Much of the political action of this year was anti-expert: against the media, against intellectuals, against scientists, against any and all members of the professional politician class. I am pro-expert (and since I just brought up Goebbels, it’s probably obvious who I voted for in the election). And the experts told me Trump would lose, and they were wrong. So it’s possible that this skepticism has crossed Leftward now, too. And I wonder if Furious and Transformers are tapping into that feeling on both sides of the divide, a culture that can’t trust its own culture, a nation that can’t believe its own icons.

I keep thinking about The Force Awakens. Not the movie, but the fan theory: “Luke Skywalker = Kylo Ren!” Like most theories based on advertising, that idea was disproven almost immediately by the product itself. But for a year there, the only conversation you could have with Star Wars diehards focused on the possibility of that the great hero of the original trilogy would be the great villain of the new one. The idea took hold for a few obvious reasons — the perception that everything J.J. Abrams does is a mystery box to unlock, the in-hindsight hilariously obvious reason why Mark Hamill wasn’t in the advertising, the fact that the internet loves to declare something is the exact opposite of whatever it appears to be. But I think there was a deeper conversation happening. Luke Skywalker was always, symbolically, George Lucas: the fast-driving dreamer who became the rebel leader. Turning Luke evil felt appropriate, somehow, to people who held this theory close. It would be a reflection of how all successful rebellions became Empires, and it would be a final mournful jab at a creator who lost track of his own creation.

That didn’t happen, obviously: Force Awakens was a movie about a new Emperor and a new Tarkin and a new Vader who, like Vader, will probably turn good after three movies. Maybe you still think Luke will go evil in Episode VIII, or that it will become clear that Luke somehow created Kylo Ren, thus proving the theory half-right albeit mostly wrong. (I admire your paranoia and doubt Disney will validate it.) And maybe you think that, but also think the Furious and Transformers plotlines are just ploys. It’s possible that both The Fate of the Furious and The Last Knight are playing with our anxiety just long enough to deflect it. If Dom pretends to be bad but is actually good, isn’t that the happy ending we crave now? If Prime is only evil until someone resets his morality switch, won’t that give us a deeply yearned-for phony catharsis? Here’s a bedtime story for the modern moment: The bad guys were just pretending!

RECORDED DATA:
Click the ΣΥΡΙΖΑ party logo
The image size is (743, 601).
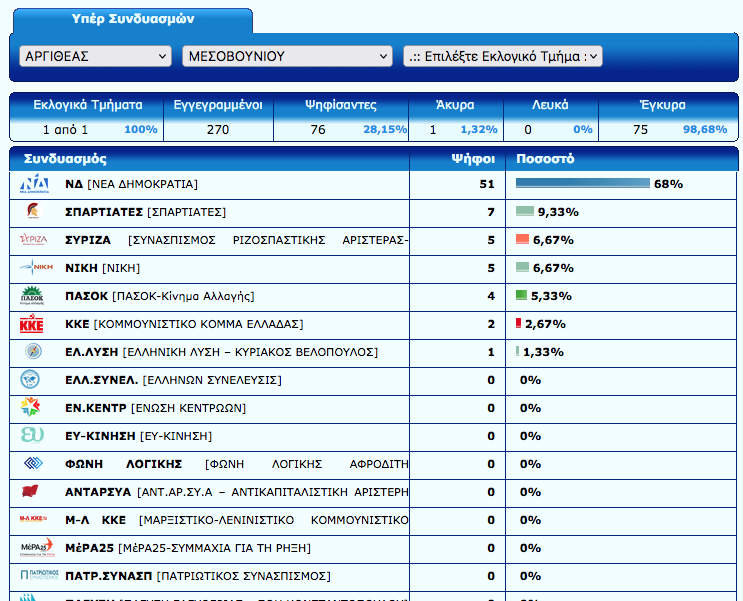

WHAT TO DO: Carry the commentary on heroes turning villain in The Fate of the Furious, The Last Knight and Star Wars forward from its final sentence.

SOLVED PROBLEM:
Not every good guy is turning bad in 2017, of course. The trailer for Spider-Man: Homecoming just dropped, and it suggests a much more earnest portrayal of superheroism, a throwback to the pre-grimdark Raimi films and a throw-all-the-way-back to the original idea of Peter Parker as a high-schooler. Homecoming will add Iron Man into the mix: Civil War‘s semi-antagonist, already rehabilitated into a quirky mentordom. (If you’re wondering what it looks like when a genre gets gentrified, it’s a Queens kid hanging out in a billionaire’s limo.)

Maybe that’s the kind of hero we all want right now. But maybe there’s also room for The Last Knight and The Fate of the Furious, movies that invite you to imagine what it looks like when icons betray their iconography. You’re rethinking your heroes; you don’t know your own family. And this isn’t some high-concept twist, buried deep behind spoiler warnings. This is the advertising. This is the market-tested trend. When paranoia goes mainstream, what comes next? Will our fate be fury — or transformation?